Problem details:
Please turn all the records below into a numbered list with one line per item, leaving out any blank lines.

Given entries:

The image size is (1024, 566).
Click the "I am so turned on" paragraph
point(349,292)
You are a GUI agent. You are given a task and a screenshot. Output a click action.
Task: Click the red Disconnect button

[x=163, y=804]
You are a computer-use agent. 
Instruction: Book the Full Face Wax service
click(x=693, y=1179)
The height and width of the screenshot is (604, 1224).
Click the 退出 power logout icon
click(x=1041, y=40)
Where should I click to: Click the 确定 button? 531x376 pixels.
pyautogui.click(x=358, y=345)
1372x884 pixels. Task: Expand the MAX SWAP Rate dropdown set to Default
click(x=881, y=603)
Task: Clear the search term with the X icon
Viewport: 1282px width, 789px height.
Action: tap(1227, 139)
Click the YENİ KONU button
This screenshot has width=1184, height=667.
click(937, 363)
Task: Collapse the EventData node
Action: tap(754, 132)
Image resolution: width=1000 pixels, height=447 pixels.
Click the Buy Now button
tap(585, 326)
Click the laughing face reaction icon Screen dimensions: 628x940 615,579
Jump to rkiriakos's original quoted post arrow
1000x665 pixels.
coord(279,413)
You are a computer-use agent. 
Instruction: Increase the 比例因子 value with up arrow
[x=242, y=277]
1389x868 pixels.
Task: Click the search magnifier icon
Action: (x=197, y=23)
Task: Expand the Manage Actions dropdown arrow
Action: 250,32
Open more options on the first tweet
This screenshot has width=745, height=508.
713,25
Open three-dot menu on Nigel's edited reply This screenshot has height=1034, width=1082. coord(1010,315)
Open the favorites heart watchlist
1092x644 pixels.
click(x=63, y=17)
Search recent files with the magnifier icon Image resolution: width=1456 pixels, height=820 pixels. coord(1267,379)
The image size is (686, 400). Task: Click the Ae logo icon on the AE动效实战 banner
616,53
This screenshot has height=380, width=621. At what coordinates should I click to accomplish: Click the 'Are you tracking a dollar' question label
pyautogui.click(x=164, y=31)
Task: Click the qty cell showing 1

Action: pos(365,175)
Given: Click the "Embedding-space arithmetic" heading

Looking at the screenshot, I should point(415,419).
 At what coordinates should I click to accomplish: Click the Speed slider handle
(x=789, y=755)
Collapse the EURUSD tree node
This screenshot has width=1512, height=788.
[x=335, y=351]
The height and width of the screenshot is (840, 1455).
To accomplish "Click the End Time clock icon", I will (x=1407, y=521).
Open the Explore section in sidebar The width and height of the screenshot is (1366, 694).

The result:
1. The image size is (1024, 566).
2. Click the "I am so turned on" paragraph
3. point(349,292)
4. You are a GUI agent. You are given a task and a screenshot. Output a click action.
5. Task: Click the red Disconnect button
6. [x=163, y=804]
7. You are a computer-use agent. 
8. Instruction: Book the Full Face Wax service
9. click(x=693, y=1179)
10. The height and width of the screenshot is (604, 1224).
11. Click the 退出 power logout icon
12. click(x=1041, y=40)
13. Where should I click to: Click the 确定 button? 531x376 pixels.
14. pyautogui.click(x=358, y=345)
15. 1372x884 pixels. Task: Expand the MAX SWAP Rate dropdown set to Default
16. click(x=881, y=603)
17. Task: Clear the search term with the X icon
18. Viewport: 1282px width, 789px height.
19. Action: tap(1227, 139)
20. Click the YENİ KONU button
21. This screenshot has width=1184, height=667.
22. click(937, 363)
23. Task: Collapse the EventData node
24. Action: tap(754, 132)
25. Image resolution: width=1000 pixels, height=447 pixels.
26. Click the Buy Now button
27. tap(585, 326)
28. Click the laughing face reaction icon Screen dimensions: 628x940 615,579
29. Jump to rkiriakos's original quoted post arrow
30. 1000x665 pixels.
31. coord(279,413)
32. You are a computer-use agent. 
33. Instruction: Increase the 比例因子 value with up arrow
34. [x=242, y=277]
35. 1389x868 pixels.
36. Task: Click the search magnifier icon
37. Action: (x=197, y=23)
38. Task: Expand the Manage Actions dropdown arrow
39. Action: 250,32
40. Open more options on the first tweet
41. This screenshot has width=745, height=508.
42. 713,25
43. Open three-dot menu on Nigel's edited reply This screenshot has height=1034, width=1082. coord(1010,315)
44. Open the favorites heart watchlist
45. 1092x644 pixels.
46. click(x=63, y=17)
47. Search recent files with the magnifier icon Image resolution: width=1456 pixels, height=820 pixels. coord(1267,379)
48. The image size is (686, 400). Task: Click the Ae logo icon on the AE动效实战 banner
49. 616,53
50. This screenshot has height=380, width=621. At what coordinates should I click to accomplish: Click the 'Are you tracking a dollar' question label
51. pyautogui.click(x=164, y=31)
52. Task: Click the qty cell showing 1
53. Action: pos(365,175)
54. Given: Click the "Embedding-space arithmetic" heading
55. Looking at the screenshot, I should point(415,419).
56.  At what coordinates should I click to accomplish: Click the Speed slider handle
57. (x=789, y=755)
58. Collapse the EURUSD tree node
59. This screenshot has width=1512, height=788.
60. [x=335, y=351]
61. The height and width of the screenshot is (840, 1455).
62. To accomplish "Click the End Time clock icon", I will (x=1407, y=521).
63. Open the Explore section in sidebar The width and height of the screenshot is (1366, 694).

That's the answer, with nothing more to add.